LOS ANGELES — Hundreds of thousands of people are impacted by multiple Los Angeles wildfires, which have prompted evacuations, destroyed homes and businesses, and has now reached broadcast towers offering signal for radio and televisions in the area.
The fire crawled up Mt. Wilson in the San Gabriel Mountains Thursday afternoon. The mountain hosts broadcast towers which transmit the feeds of many local news companies and radios.
The towers provide coverage to Pasadena, Los Angeles, San Gabriel Valley, Southern San Fernando Valley and Orange County, according to Mobile Relay, an airtime provider specializing in two-way radio communications.
According to a representative from Mobile Relay, “it’s a possibility, not a probability” that the towers or signals go down, but if they do, it could impact anyone from semi-truck drivers and ambulances using radios to broadcast stations and more.
These buildings are made to withstand the elements, the representative added, oftentimes made up of cinderblocks and metal instead of flammable resources.
The towers are made of metal which makes them likelier to withstand the fires, but “the feed lines, which are the transmission medium the signal goes through, could be destroyed due to the heat.”
Power is out for many in the region, but these towers often have generators and shouldn’t be impacted negatively by that alone.
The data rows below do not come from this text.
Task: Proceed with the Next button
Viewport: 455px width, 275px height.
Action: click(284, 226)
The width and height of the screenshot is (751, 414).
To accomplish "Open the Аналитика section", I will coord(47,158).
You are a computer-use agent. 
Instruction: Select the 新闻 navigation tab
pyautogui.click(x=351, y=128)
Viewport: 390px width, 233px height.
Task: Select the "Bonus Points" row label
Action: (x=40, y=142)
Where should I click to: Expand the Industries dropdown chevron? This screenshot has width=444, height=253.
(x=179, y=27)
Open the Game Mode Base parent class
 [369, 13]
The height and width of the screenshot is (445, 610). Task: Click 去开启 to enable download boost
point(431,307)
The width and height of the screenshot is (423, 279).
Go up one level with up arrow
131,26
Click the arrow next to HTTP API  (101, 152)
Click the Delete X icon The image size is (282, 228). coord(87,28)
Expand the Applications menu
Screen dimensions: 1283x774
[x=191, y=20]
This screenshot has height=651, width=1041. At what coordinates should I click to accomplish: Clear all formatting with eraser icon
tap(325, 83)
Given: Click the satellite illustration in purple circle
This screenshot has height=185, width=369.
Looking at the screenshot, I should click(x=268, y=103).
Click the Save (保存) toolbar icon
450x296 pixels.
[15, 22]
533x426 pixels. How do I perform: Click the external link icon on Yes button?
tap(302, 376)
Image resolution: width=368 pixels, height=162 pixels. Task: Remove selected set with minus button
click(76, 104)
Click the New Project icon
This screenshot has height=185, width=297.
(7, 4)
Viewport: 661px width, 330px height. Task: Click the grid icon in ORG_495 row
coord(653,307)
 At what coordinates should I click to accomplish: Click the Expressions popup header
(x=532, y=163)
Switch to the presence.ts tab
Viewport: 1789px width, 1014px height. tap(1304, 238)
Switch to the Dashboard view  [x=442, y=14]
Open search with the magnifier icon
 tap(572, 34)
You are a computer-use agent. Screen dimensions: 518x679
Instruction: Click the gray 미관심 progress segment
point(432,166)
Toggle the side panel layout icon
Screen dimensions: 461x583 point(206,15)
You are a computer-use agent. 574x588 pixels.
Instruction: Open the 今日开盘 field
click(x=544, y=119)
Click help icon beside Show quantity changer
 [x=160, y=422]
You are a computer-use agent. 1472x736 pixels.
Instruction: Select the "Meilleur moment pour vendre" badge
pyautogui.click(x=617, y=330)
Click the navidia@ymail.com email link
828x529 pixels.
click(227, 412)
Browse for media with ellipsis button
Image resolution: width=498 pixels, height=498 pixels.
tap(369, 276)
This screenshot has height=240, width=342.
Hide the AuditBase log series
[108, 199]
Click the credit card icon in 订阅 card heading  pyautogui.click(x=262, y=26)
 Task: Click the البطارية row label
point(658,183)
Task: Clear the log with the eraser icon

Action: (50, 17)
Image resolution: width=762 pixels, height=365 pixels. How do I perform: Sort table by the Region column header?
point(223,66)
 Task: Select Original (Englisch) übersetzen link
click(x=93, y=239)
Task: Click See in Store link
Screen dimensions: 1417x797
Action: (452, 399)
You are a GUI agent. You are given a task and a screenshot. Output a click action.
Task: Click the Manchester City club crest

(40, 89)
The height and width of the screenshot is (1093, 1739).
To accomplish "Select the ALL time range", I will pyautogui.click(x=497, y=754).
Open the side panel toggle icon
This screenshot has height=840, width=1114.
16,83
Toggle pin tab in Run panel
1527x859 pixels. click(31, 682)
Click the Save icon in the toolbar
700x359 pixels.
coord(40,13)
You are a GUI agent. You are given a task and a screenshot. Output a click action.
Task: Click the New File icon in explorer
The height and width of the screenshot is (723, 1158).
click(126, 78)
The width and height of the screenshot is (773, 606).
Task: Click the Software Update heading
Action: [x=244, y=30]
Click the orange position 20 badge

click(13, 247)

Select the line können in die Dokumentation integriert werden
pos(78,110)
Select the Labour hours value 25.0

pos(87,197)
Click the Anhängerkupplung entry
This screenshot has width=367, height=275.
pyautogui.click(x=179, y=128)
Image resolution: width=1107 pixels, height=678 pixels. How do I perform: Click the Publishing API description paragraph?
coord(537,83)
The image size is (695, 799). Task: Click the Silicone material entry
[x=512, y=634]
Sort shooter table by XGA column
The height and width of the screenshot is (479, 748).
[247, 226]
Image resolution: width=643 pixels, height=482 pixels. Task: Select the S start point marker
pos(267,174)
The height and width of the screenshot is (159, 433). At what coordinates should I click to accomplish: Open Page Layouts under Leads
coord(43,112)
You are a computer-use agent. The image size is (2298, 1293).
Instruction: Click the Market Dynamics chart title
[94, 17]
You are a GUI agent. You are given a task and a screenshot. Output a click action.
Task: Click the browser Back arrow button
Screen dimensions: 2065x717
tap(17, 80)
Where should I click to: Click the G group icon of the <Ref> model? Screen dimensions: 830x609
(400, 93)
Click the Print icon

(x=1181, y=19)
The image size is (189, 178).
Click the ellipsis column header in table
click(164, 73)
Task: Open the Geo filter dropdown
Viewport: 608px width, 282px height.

Television transmitters for the Los Angeles Metropolitan area are located on Mount Wilson or the nearby Mt. Harvard. While stations oftentimes have their own broadcast towers near their building, the mountain towers help expand the signal.
The fire traveled through Mt. Harvard Wednesday and Mobile Relay could not confirm any outages. There have been no reported outages to radio or broadcast signals from either tower as of publishing.
The mountain also hosts the historic Mount Wilson Observatory.
“There are firefighters on the grounds but the power is out at the Observatory so communication is limited,” the Mount Wilson Observatory said in a social media post Thursday afternoon.
Most of the staff at the mountain-top observatory had already evacuated, it said in an earlier post. Their website and cameras are down.